Depending on how you parse the figures, an electric vehicle's power usage can sound either negligible or massive. The all-electric Nissan Leaf, for example, has a 3.3 kW charger, roughly equal to the usage of a clothes dryer or two hair dryers. But added up, the amount of energy that car uses can be far greater. Running a clothes dryer all night, half the time it takes to fully charge a Leaf battery on a standard home outlet, could make for a substantial increase in a household's electric bill.
According to the EPA, a Leaf consumes around 340 watt hours per mile. Charge that car enough to drive 30 miles per day, and that's more than 306 kilowatt hours per month, nearly one third of the national average home energy usage of 958 kilowatt hours, according to the Department of Energy. The addition of three new Leafs with this driving pattern, then, would be the equivalent of adding another household onto an electrical grid.
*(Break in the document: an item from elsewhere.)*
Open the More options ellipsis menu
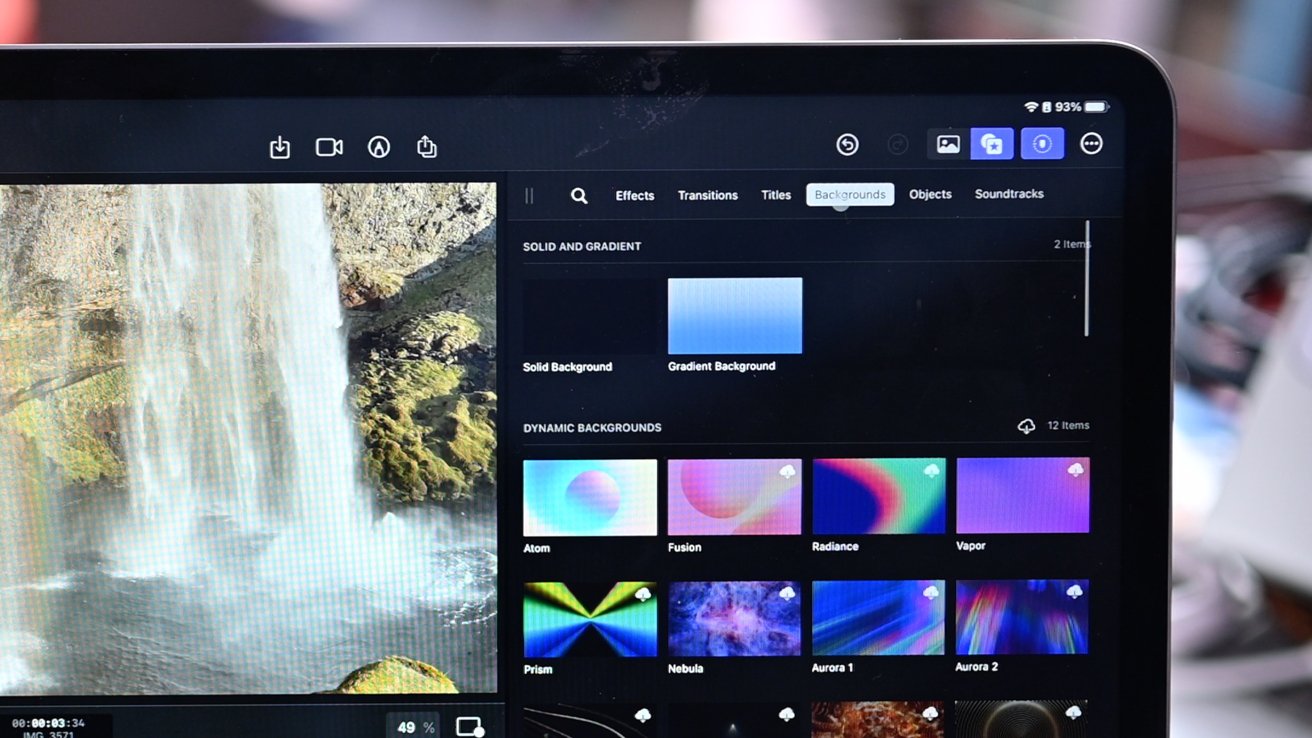This screenshot has width=1312, height=738. pyautogui.click(x=1091, y=143)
Depending on the home, driver, and electric vehicle in question, the amount of energy consumed can be even greater. "One vehicle's demand can be anywhere up from three quarters of a house up to three houses," says Jay Tankersley of Project Get Ready, an initiative of the nonprofit Rocky Mountain Institute.
Many experts agree that, on a national level, the United States is ready for a vast expansion in electric cars. According to a 2008 Energy Department study, the effect of a vast expansion in electric vehicles could be minimal. Electric vehicles are expected to account for around one quarter of the market by 2030. If those vehicles are all charged after 10 p.m., when electricity demand is low, the nation would require no additional power generation. Then again, if all owners charged their cars at 5 p.m., up to 160 new large power plants would be necessary.
The nation as a whole might have the capacity, but on a neighborhood-by-neighborhood basis, the problem is more pronounced. "In most residential areas, an EV can easily be accepted into the charging infrastructure. [But] as soon as you start getting clustering of vehicles, they can't have too many of those in one area without some kind of a strategy for adapting to it," says Allan Schurr, vice president of strategy and development for energy and utilities at IBM.
As people of similar incomes, not to mention mindsets, can often group together in neighborhoods, electric vehicles can also tend to be purchased in geographic clusters. That effect, which some have called the "Prius cluster," is already a consideration for utility companies in California, as Business Insider reported last year.
Consider what happens in a typical city neighborhood on a hot August evening: one too many air conditioning units overloads the transformer and knocks out power. A few electric vehicle clusters could have the same effect. A substantial increase in electric vehicle sales, then, would produce fewer emissions, but also a few city blocks of angry neighbors.
So while electric vehicle buyers can see significant savings on gasoline—a gas-powered vehicle can be three to five times as expensive as an electric car, according to the Energy Department—they could also, depending on their city's infrastructure, also suffer some inconveniences.
More than 2,400 public and private charging stations have popped up nationwide, according to the Energy Department, but home charging is still the top choice for EV owners. Around 80 percent of plug-in electric vehicle users charge at home, says Tankersley, meaning that residential areas bear the brunt of vehicles' electricity usage.
Corrected on : An earlier version of this article inaccurately described Project Get Ready. It is an initiative of the nonprofit Rocky Mountain Institute. The article also misspelled Allan Schurr's name.